Upon further review of the Complaint, the Court acknowledges that this decision was improper. Count I of Ms. Holliday's Complaint asserts a fraud claim. Under Count I, Ms. Holliday repeatedly alleges that her signature on the second deed of trust was forged. It is well-established that forged deeds are void ab initio. Furthermore, forgery is a species of fraud. Therefore, despite the longstanding distinction between forgery and fraud for the purposes of determining whether a deed is void or voidable, the Complaint contained allegations from which the Court could have inferred that Ms. Holliday sought to have the Court declare the second deed of trust void ab initio. Beyond that, BAC filed a Counterclaim in which it asserted its equitable subrogation claim. In arguing that the second deed of trust was void ab initio, Ms. Holliday acted within her right to respond to this claim.

That said, with one minor exception that the Court will note below, the Court properly granted summary judgment in favor of BAC on its equitable subrogation claim. Ms. Holliday's argument that the Court erred in applying the doctrine of equitable subrogation presupposes that courts improperly apply said doctrine where the deed of trust that the putative subrogee seeks to use as security is void ab initio. This is an unduly restrictive view of equitable subrogation.

The Maryland Court of Special Appeals outlines the doctrine of equitable subrogation in Bierman v. Hunter, 988 A.2d 530 (Md. Ct. Spec. App. 2010). Equitable subrogation, alternately referred to as legal subrogation, "`arises by operation of law when there is a debt or obligation owed by one person which another person, who is neither a volunteer nor an intermeddler, pays or discharges under such circumstances as in equity entitle him to reimbursement to prevent unjust enrichment.'" Id. at 542-43 (quoting Hill v. Cross Country Settlements, LLC, 936 A.2d 343, 361 (2007)). "Subrogation thus involves the `substitution of one person to the position of another, an obligee, whose claim he has satisfied.'" Id. at 543 (quoting Hill, 936 A.2d at 362) (some internal quotation marks omitted). "The substituted person, however, `can exercise no right not possessed by his predecessor, and can only exercise such right under the same conditions and limitations as were binding on his predecessor.'" Id. (emphasis omitted) (quoting Hill, 936 A.2d at 362). "Accordingly, subrogation `requires an underlying and independent legal basis upon which [a party] may assert its claims.'" Id. (quoting Hill, 936 A.2d at 363).

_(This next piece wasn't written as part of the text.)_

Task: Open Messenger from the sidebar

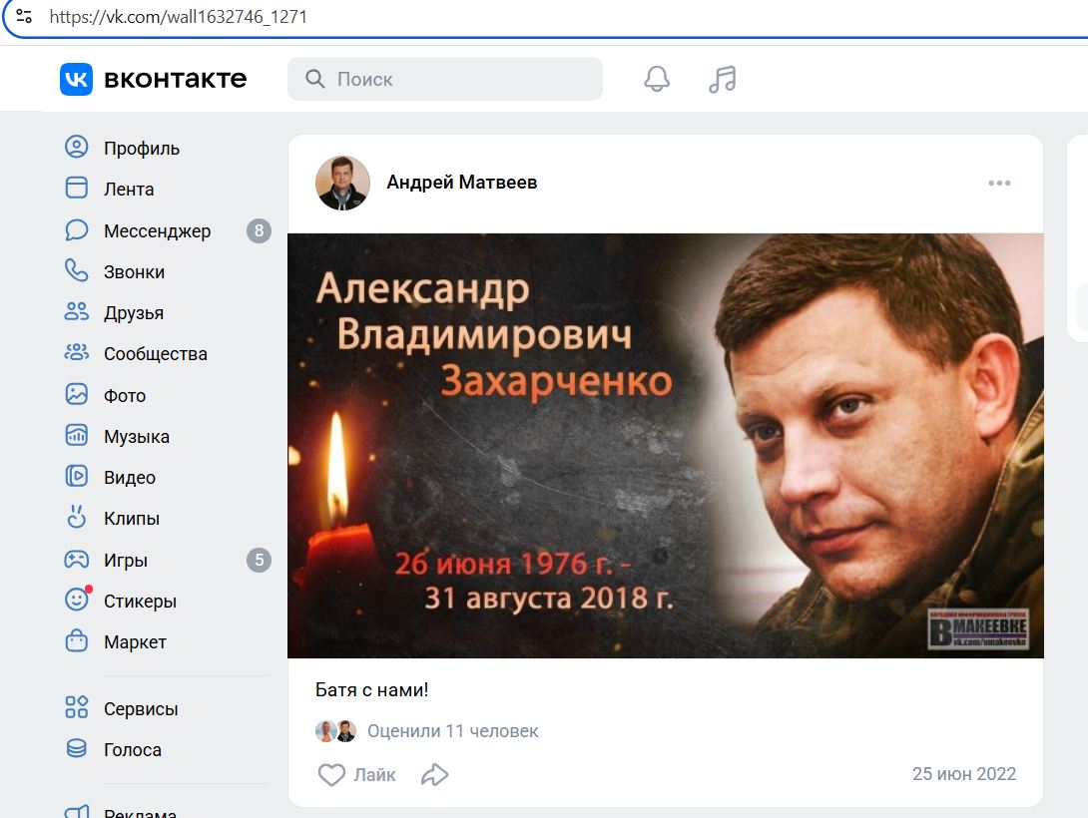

Authority from other jurisdictions comports with the principles that the Bierman court outlined. For instance, applying California and Nevada law, the Ninth Circuit has held that equitable subrogation is generally appropriate in the following circumstances: "(1) the subrogee made the payment to protect his or her own interest, (2) the subrogee did not act as a volunteer, (3) the subrogee was not primarily liable for the debt paid, (4) the subrogee paid off the entire encumbrance, and (5) subrogation would not work any injustice to the rights of the junior lienholder." Mort v. United States, 86 F.3d 890, 893-94 (9th Cir. 1996) (citation omitted). At the same time, the Mort court stressed that "[e]quitable subrogation is a broad equitable remedy, and therefore it applies not only when these five factors are met, but also whenever one person, not acting as a mere volunteer or intruder, pays a debt for which another is primarily liable, and which in equity and good conscience should have been discharged by the latter." Id. (citation and internal quotation marks omitted). Consonantly, the Supreme Court of Missouri has declared, "There is no general rule regarding when the doctrine of equitable subrogation applies. Its application depends on the facts of the case." Ethridge v. TierOne Bank, 226 S.W.3d 127, 134 (Mo. 2007).

In light of these principles, the Court committed no error in declaring that BAC was entitled to a first-priority equitable lien on the Property. The following facts are not in dispute: (1) Ms. Holliday bound herself to the original loan of $286,380.00 and concomitant first mortgage; (2) Cambridge loaned to at least Mr. Holliday $308,550.00 to pay off the original loan; (3) the original loan was thereby discharged; and (4) Cambridge assigned the $308,550.00 loan to BAC. Additionally, a reasonable juror could only conclude that the refinanced loan provided the Hollidays with at least as favorable terms as the original loan. It is undisputed that the interest rate on the refinanced loan is 6.5%, nearly two-and-a-half percentage points under that of the original loan. Furthermore, Mr. Holliday's uncontroverted testimony is that the refinancing of the original loan caused the mortgage payments to decrease by approximately $200.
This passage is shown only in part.